Les condamnés pour traite d'êtres humains, les proxénètes, par exemple ou les hommes politiques qui ont dérapé devraient-ils pouvoir non seulement voter, mais se présenter à des fonctions électives ? Je pense qu'il est très difficile d'établir la liste des crimes qui devraient exclure du droit de vote et de l'éligibilité. Le code pénal de chacun de nos États membres prévoit cette peine, généralement accessoire, et il faut laisser aux magistrats la faculté de la prononcer. Ce n'est pas remettre en cause la croyance fondamentale dans la faculté de tout homme de se réinsérer dans la collectivité, une fois sa peine accomplie, que de suspendre l'exercice du droit de suffrage à l'encontre de ceux qui ont commis des crimes qui ont révolté l'opinion publique.

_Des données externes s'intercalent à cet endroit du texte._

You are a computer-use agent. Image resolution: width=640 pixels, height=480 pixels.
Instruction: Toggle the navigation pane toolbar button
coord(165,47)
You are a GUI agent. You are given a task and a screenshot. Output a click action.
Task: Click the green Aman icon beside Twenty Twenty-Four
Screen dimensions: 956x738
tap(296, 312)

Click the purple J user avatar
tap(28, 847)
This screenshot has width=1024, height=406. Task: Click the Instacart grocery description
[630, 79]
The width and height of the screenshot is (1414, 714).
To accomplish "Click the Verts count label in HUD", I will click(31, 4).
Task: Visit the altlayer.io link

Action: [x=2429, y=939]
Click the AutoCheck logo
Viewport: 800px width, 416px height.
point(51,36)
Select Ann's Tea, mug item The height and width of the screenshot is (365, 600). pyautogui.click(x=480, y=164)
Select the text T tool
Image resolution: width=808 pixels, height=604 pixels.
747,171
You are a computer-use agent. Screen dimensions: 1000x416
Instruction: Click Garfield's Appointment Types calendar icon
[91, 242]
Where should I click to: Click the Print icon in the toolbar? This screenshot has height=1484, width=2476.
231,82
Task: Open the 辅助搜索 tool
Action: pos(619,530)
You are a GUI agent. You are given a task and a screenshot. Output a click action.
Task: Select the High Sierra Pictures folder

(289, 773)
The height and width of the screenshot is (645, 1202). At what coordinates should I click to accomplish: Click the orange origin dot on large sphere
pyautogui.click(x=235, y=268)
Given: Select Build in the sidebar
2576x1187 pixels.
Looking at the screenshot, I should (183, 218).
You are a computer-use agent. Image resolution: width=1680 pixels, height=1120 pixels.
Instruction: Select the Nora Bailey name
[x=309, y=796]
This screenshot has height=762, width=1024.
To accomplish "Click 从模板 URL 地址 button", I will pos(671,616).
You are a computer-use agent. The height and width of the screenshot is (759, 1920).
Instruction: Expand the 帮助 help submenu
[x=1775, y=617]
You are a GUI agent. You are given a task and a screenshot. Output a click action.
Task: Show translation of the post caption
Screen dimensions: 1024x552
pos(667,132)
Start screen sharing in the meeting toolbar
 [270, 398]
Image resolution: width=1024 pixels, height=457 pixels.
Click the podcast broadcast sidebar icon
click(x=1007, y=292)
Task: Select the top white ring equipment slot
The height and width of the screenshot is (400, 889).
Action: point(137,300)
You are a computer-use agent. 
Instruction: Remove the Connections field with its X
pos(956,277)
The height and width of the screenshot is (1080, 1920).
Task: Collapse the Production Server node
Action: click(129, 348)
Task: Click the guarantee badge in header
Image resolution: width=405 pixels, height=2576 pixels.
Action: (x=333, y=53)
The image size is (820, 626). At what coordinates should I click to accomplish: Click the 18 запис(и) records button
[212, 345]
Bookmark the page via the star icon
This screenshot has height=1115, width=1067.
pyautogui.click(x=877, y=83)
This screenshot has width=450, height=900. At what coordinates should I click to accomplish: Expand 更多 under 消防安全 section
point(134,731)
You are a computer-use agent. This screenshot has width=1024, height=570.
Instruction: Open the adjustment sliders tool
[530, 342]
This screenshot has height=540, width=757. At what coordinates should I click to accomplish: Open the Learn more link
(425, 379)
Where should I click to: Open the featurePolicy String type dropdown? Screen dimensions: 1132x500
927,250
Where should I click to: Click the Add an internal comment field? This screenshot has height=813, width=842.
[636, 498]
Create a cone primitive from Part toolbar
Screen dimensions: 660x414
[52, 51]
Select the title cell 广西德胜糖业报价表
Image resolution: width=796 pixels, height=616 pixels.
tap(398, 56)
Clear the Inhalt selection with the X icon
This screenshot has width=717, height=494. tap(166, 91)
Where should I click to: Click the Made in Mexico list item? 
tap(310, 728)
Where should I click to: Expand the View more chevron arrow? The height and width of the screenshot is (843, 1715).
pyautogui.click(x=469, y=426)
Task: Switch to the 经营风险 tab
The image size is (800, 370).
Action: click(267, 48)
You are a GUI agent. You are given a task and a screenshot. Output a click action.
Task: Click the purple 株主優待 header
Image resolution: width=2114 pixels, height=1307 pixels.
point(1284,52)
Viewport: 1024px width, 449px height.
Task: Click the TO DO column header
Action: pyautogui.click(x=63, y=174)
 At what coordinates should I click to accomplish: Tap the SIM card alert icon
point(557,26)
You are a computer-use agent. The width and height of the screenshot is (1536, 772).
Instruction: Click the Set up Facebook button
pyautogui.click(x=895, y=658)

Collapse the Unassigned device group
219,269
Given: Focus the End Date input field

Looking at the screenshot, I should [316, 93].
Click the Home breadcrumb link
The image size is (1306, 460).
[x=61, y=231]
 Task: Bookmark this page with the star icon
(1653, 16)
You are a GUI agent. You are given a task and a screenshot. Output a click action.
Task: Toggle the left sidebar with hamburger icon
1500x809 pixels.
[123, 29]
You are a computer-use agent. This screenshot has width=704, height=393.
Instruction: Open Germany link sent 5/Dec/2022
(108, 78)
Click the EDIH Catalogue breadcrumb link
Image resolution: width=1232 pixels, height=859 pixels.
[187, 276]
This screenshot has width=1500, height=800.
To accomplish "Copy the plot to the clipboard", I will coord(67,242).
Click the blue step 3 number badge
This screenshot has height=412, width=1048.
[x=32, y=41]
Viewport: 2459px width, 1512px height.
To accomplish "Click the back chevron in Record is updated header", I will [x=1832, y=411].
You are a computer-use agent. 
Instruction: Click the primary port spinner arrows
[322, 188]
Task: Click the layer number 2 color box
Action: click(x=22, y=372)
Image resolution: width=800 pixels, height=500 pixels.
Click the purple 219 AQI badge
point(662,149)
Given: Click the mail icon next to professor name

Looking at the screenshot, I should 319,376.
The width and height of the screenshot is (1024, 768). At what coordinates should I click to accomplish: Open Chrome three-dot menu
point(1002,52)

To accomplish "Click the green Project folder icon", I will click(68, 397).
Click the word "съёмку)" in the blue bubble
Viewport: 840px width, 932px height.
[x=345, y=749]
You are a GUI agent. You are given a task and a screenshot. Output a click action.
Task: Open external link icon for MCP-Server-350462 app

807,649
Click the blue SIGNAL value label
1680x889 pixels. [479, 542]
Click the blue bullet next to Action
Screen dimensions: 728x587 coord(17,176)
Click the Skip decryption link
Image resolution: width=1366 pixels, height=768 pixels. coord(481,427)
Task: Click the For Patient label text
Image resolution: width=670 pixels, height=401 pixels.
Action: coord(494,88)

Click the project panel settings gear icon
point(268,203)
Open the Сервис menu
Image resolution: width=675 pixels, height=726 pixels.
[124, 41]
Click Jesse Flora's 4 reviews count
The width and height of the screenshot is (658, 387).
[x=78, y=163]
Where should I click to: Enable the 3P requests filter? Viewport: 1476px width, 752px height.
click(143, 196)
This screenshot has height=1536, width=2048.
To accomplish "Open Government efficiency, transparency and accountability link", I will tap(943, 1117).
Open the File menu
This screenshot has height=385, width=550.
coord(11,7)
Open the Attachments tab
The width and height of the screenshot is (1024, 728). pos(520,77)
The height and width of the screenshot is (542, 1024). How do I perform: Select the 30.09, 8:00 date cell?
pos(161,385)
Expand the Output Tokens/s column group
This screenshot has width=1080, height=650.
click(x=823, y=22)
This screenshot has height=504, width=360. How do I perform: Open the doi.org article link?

Une autre proposition de nos rapporteurs vise à élargir le droit de vote et d'éligibilité dans l'État de résidence à toutes les personnes, quelle que soit leur nationalité. Comme mon collègue M. Reymann, je comprends parfaitement l'inspiration généreuse de cette extension du droit de suffrage. Je me bornerai à rappeler qu'elle ne débouche tout au plus que sur une citoyenneté de deuxième ordre. Le temps et une volonté d'intégration sont nécessaires. La tradition française est d'offrir une pleine citoyenneté à ceux qui sont entrés légalement dans notre pays et se montrent désireux de s'intégrer à la communauté nationale. Plus de 150 000 personnes bénéficient chaque année d'une naturalisation qui leur donne plein accès à tous les droits des Français. Ainsi tous les deux ans, c'est près de l'équivalent du corps électoral du Luxembourg qui s'intègre à la communauté nationale française.

Enfin, notre Assemblée, conformément d'ailleurs à la jurisprudence de la Cour européenne des Droits de l'Homme, a considéré que les restrictions en matière électorale étaient justifiées à l'encontre de partis politiques professant un programme contraire à la Convention européenne des droits de l'homme. Peut-être aurait-il été opportun de rappeler que les grandes libertés politiques étaient garanties aussi longtemps qu'elles n'empiétaient pas sur les droits et libertés d'autrui et sur les mesures nécessaires au bon fonctionnement d'un État démocratique ?

Telles sont, mes chers collègues, les observations que je souhaitais formuler en toute responsabilité : élus par nos concitoyens, nous devons veiller à l'équilibre du corps social. Cet équilibre nous conduit à concilier, d'une part, les mesures organisant la réinsertion des condamnés, ou encore la politique la plus favorable à l'intégration des étrangers résidant dans un pays dont ils n'ont pas la nationalité, d'autre part, le besoin de nos concitoyens de voir le respect des lois s'imposer à tous et d'avoir une définition de la citoyenneté qui n'ait pas perdu tout sens juridique.

A l'heure où se manifeste, de la part des électeurs, dans nombre de nos États membres, une crainte de perte d'influence sur les orientations des politiques nationales ou européennes - nous l'avons vu en France le 29 mai - il convient de peser les mesures proposées afin que puisse être pleinement acceptée l'ouverture la plus large possible de l'exercice du droit de suffrage. »

A l'issue de ses débats, l'Assemblée a adopté :

- la recommandation n° 1714 qui demande aux États membres de signer et ratifier la Convention de 1992 du Conseil de l'Europe sur la participation des étrangers à la vie publique au niveau local, d'accorder des droits électoraux actifs et passifs aux élections locales aux étrangers en situation régulière et de réexaminer les restrictions existantes aux droits électoraux des détenus et des membres des forces armées ;

- la résolution n° 1459 qui reprend les demandes de la recommandation précitée en rajoutant des demandes visant à abaisser à 18 ans l'âge nécessaire pour voter, à 25 ans maximum l'âge nécessaire pour être élu, et à prendre des mesures appropriées pour garantir le droit de vote des personnes vulnérables.